Consider another image.
Gaussian smoothing ( t=10 ).
Filtering by Peron and Malik ( t=10, k=8 ).
It is clearly seen as Gaussian blurring strongly smears the boundaries of the regions, while the anisotropic diffusion filter as a whole preserves them.
Let's experiment now with parameters. We will vary k for the same t and deltaT ( t=10, deltaT=0.2 ).
Note that the boundaries of large areas do not shift with increasing k . But smaller areas gradually begin to merge. For a sufficiently large k, we actually obtain a Gaussian blur, since no point passes the condition on the boundary.
Let's see how the algorithm behaves for different time steps ( t=10,k=5 ).
The images were almost identical. Now let's try to break the stability condition.

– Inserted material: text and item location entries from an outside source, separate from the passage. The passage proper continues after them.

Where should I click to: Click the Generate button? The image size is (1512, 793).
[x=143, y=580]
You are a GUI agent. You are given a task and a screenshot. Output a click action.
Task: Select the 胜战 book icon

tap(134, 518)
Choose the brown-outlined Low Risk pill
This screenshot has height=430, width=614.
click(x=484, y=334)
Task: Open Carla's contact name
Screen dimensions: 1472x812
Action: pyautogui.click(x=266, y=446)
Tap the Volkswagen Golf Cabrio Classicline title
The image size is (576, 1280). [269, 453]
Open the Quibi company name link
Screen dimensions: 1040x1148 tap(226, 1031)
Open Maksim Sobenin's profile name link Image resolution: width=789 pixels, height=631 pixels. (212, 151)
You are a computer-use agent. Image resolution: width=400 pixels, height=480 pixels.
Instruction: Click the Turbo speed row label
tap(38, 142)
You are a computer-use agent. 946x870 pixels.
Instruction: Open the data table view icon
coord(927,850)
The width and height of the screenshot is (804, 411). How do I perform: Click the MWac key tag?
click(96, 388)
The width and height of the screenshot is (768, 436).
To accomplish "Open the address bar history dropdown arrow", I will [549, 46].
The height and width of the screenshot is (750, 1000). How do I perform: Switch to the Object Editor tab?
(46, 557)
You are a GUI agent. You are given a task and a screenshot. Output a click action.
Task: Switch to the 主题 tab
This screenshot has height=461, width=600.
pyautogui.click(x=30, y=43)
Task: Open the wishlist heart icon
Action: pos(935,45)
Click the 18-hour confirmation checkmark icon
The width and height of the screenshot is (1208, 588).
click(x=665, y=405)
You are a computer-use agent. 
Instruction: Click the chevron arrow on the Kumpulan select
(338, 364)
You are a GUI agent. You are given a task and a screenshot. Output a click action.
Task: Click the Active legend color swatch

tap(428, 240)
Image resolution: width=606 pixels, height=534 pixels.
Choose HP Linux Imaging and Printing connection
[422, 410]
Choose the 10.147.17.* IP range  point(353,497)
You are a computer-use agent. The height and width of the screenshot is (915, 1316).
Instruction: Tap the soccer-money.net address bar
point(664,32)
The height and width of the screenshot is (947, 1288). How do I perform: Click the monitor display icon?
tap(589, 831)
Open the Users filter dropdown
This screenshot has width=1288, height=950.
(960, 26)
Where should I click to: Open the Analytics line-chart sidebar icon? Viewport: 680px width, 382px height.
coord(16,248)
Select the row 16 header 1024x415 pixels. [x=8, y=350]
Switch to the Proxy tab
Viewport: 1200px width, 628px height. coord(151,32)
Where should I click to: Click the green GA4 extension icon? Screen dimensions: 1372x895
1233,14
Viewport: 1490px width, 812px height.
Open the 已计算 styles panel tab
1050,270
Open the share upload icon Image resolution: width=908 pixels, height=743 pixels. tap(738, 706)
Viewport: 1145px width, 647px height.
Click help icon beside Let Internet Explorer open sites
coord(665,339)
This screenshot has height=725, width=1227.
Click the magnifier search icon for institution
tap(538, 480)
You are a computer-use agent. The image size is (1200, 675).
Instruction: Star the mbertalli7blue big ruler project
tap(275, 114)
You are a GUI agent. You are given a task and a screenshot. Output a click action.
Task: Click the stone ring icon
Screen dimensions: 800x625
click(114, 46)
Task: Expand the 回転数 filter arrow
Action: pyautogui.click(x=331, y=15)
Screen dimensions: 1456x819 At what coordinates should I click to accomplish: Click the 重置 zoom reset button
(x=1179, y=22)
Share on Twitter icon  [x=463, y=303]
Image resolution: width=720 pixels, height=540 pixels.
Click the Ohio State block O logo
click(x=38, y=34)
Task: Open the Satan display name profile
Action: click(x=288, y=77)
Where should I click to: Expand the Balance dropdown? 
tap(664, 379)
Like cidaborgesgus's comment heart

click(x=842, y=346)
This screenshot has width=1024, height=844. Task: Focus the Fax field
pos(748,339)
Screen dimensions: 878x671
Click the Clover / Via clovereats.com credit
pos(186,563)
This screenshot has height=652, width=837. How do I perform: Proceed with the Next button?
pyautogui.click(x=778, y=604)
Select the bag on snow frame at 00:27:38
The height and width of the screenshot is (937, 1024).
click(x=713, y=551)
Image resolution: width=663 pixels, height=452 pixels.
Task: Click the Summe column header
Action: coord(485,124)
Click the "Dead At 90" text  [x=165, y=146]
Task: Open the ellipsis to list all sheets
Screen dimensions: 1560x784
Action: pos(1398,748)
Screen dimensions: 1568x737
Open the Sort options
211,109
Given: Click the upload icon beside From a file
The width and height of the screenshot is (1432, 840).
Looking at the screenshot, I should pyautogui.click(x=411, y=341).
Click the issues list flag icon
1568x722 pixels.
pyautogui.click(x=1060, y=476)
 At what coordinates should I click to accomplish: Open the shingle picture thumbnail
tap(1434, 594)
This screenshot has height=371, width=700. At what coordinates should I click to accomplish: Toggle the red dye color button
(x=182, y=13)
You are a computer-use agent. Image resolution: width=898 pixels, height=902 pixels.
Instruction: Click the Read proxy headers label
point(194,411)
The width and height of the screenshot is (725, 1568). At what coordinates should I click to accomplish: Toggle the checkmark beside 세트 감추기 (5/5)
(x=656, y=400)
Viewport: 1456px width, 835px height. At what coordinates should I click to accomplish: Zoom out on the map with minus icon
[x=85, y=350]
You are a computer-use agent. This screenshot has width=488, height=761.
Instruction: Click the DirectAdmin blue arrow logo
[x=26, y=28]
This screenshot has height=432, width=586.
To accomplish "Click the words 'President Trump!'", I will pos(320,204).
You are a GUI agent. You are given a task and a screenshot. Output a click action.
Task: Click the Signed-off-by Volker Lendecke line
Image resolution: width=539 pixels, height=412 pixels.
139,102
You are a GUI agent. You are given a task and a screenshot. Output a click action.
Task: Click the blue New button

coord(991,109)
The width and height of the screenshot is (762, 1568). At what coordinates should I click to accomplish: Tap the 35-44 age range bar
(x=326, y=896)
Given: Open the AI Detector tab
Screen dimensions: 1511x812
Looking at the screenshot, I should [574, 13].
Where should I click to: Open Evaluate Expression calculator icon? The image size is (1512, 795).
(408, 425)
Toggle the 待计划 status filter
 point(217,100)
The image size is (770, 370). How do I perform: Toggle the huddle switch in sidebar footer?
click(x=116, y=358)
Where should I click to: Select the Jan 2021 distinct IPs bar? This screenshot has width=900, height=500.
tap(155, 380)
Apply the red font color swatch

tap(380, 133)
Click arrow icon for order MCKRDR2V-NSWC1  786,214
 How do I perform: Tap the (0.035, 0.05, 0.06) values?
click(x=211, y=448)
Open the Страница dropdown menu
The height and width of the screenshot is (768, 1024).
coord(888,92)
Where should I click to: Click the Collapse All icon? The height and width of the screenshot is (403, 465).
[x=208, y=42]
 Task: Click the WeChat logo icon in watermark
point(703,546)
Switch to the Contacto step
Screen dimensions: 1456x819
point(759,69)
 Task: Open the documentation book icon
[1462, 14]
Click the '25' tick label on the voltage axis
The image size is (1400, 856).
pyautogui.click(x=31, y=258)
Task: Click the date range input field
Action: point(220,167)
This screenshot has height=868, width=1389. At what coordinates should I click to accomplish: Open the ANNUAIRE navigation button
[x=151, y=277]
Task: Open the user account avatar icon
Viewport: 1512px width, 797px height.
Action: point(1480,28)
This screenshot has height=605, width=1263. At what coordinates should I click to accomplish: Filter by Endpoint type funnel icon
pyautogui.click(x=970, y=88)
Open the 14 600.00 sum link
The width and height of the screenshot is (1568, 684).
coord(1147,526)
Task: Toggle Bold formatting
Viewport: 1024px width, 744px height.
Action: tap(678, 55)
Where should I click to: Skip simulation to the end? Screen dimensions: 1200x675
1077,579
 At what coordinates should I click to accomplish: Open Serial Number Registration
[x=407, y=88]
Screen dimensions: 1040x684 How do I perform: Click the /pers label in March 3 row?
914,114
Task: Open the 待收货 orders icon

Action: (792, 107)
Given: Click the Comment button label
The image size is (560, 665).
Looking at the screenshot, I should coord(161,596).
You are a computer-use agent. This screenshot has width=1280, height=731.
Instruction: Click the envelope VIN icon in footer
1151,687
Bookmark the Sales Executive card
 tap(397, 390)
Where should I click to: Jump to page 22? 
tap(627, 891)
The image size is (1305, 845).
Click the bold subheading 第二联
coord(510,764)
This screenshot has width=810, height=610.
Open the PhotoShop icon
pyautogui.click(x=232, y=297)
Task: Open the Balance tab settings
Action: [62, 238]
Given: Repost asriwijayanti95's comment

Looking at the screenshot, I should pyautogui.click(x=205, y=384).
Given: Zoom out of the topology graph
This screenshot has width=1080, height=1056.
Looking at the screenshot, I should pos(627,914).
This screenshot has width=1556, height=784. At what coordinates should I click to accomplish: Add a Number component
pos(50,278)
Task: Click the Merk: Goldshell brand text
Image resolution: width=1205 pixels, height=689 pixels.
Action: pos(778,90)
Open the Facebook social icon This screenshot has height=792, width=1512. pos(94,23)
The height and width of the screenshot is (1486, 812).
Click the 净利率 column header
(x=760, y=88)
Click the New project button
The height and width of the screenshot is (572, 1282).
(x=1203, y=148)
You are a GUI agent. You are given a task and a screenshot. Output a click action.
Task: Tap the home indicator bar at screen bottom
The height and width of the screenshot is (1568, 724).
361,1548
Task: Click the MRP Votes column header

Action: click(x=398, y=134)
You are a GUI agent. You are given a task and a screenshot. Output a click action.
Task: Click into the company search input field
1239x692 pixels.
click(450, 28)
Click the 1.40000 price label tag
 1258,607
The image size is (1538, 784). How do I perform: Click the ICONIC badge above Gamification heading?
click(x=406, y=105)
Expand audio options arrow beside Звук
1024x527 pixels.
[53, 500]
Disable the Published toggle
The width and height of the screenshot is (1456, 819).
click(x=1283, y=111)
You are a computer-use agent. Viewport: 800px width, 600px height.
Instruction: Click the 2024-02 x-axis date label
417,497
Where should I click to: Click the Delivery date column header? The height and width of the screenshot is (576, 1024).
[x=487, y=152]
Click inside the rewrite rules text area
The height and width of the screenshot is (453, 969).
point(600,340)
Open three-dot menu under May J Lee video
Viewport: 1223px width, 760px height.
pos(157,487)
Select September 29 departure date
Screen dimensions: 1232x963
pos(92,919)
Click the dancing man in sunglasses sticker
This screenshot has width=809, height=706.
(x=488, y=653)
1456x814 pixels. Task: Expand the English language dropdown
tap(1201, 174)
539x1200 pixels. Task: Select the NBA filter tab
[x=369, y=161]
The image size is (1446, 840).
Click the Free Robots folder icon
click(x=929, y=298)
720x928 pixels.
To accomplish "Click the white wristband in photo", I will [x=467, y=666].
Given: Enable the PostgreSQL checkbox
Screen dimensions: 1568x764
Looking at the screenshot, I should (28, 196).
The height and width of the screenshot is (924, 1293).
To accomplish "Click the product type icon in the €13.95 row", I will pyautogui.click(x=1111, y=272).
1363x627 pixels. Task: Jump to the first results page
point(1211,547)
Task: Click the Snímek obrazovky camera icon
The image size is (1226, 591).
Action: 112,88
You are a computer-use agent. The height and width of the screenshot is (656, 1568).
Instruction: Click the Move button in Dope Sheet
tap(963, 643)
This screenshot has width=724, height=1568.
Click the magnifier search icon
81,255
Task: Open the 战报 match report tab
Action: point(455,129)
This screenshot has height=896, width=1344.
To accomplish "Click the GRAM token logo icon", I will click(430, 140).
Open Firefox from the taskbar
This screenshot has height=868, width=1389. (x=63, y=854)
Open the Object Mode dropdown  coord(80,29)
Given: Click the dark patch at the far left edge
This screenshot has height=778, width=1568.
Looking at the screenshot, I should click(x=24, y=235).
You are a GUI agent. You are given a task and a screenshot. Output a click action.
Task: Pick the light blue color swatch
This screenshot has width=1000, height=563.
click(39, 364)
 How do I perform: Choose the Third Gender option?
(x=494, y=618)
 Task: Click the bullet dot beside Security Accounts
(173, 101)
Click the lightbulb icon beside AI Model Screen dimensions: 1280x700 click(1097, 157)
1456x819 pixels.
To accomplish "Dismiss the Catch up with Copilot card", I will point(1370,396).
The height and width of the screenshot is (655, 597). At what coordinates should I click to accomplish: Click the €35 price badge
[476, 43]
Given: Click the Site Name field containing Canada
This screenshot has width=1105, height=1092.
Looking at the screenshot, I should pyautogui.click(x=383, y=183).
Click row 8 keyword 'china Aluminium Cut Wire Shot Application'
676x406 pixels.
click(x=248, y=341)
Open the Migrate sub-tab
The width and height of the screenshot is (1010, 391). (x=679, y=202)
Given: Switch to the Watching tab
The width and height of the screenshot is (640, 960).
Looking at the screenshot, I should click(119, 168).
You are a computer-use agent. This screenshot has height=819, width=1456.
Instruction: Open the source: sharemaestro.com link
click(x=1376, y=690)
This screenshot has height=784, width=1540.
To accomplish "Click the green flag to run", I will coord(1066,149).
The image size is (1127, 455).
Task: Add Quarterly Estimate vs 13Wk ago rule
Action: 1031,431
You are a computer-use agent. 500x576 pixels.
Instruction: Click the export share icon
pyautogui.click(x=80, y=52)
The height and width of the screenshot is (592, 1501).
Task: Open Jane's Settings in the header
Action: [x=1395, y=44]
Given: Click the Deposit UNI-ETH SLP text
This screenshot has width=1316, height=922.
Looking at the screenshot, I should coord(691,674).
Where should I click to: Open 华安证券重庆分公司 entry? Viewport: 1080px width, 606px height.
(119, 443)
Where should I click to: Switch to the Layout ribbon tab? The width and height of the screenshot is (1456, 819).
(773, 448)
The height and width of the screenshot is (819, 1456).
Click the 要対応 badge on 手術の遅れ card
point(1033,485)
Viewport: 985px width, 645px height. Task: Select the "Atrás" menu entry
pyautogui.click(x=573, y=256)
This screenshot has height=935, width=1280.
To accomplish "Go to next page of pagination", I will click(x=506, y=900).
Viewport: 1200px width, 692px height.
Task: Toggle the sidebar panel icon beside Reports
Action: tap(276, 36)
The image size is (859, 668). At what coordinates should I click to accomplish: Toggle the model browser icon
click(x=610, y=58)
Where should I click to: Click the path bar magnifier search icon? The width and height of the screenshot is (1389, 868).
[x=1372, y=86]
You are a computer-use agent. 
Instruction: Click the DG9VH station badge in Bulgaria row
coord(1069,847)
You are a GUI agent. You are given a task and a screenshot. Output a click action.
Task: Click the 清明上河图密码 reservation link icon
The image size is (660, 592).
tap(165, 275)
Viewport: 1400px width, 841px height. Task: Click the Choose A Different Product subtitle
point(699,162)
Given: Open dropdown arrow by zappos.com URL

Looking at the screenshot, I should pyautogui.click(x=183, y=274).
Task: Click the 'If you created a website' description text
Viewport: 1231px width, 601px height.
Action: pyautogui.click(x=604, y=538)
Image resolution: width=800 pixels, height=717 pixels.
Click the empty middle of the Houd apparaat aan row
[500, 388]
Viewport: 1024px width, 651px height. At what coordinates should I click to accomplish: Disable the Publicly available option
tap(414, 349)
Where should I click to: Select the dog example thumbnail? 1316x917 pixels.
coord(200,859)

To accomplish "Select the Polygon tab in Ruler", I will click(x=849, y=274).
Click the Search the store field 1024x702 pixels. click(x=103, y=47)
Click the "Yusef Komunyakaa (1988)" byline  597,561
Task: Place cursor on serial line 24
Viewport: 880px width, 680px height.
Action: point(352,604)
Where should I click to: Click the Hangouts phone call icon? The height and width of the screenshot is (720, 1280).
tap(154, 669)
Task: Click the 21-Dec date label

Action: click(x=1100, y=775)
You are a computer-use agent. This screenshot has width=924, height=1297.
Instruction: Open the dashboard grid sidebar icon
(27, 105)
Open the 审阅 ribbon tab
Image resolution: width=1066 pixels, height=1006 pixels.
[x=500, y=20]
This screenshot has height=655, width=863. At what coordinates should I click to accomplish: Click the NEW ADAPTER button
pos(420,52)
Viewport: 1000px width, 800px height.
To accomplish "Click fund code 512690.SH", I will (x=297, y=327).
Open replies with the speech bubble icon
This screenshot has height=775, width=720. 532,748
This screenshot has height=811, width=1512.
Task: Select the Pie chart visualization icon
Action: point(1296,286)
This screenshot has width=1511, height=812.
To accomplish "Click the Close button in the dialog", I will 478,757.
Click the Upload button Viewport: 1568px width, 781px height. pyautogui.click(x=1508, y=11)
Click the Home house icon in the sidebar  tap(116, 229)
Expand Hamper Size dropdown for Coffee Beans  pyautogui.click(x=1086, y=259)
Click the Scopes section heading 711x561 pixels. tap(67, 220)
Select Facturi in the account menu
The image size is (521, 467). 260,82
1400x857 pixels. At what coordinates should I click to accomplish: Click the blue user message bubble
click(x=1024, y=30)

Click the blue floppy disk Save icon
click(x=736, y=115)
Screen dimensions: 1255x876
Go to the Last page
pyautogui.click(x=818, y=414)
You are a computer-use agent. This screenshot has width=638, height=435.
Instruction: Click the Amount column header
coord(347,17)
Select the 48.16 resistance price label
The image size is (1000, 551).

As we see, with small deviations some blur still occurs, but artifacts begin to appear. When deltaT=10 they already fill the entire image.
Conclusion
One of the possible approximations of the anisotropic diffusion filter was considered. In general, you can experiment with other functions. , enter the noise analysis function for automatic parameter selection .
In comparison with Gaussian blur, it can be seen that the filter really well preserves the borders of the regions. At the same time, the algorithm is rather expensive for calculations in comparison with the classical Gauss filter and cannot be well optimized either. Therefore, the Peron and Malik filter is mainly used in tasks where real-time operation is not required, but accuracy is more important.